#### What to do:
Copy out each line of the material that includes the word "link".

★ ★ ★ ★ ★ ★ ★

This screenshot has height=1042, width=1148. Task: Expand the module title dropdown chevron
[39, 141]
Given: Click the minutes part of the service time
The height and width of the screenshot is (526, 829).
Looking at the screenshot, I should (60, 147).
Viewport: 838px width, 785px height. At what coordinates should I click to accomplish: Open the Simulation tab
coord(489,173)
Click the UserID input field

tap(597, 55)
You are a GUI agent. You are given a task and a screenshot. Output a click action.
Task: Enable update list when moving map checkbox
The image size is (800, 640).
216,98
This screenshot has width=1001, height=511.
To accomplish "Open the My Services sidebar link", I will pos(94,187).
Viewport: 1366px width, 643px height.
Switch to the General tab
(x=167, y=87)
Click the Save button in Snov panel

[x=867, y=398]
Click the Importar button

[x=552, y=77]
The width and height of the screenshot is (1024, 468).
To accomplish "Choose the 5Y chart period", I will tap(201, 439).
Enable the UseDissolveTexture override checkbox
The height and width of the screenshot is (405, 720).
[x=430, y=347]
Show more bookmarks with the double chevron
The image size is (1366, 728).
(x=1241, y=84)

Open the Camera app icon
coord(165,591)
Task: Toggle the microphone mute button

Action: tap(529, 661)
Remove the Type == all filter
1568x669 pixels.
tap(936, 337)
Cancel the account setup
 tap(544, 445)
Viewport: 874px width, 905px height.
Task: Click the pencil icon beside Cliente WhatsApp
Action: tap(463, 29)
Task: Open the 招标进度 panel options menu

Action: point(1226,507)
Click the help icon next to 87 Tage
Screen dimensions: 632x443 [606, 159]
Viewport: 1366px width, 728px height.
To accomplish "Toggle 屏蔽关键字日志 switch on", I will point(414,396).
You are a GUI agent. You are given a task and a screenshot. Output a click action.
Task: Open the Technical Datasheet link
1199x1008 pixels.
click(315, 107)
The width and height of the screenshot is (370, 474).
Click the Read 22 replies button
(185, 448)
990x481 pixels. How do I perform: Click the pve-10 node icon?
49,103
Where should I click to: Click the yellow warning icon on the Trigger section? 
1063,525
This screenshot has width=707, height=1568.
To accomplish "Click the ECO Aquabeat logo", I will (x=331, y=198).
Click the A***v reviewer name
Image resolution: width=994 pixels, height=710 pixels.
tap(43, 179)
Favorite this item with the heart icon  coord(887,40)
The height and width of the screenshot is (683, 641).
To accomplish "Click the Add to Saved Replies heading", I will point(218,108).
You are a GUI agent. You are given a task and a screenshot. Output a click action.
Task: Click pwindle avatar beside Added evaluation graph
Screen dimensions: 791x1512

★ ★ ★ ★ ★ ★ ★

#### Output below:
To accomplish "Open the My Services sidebar link", I will pos(94,187).
Task: Open the Technical Datasheet link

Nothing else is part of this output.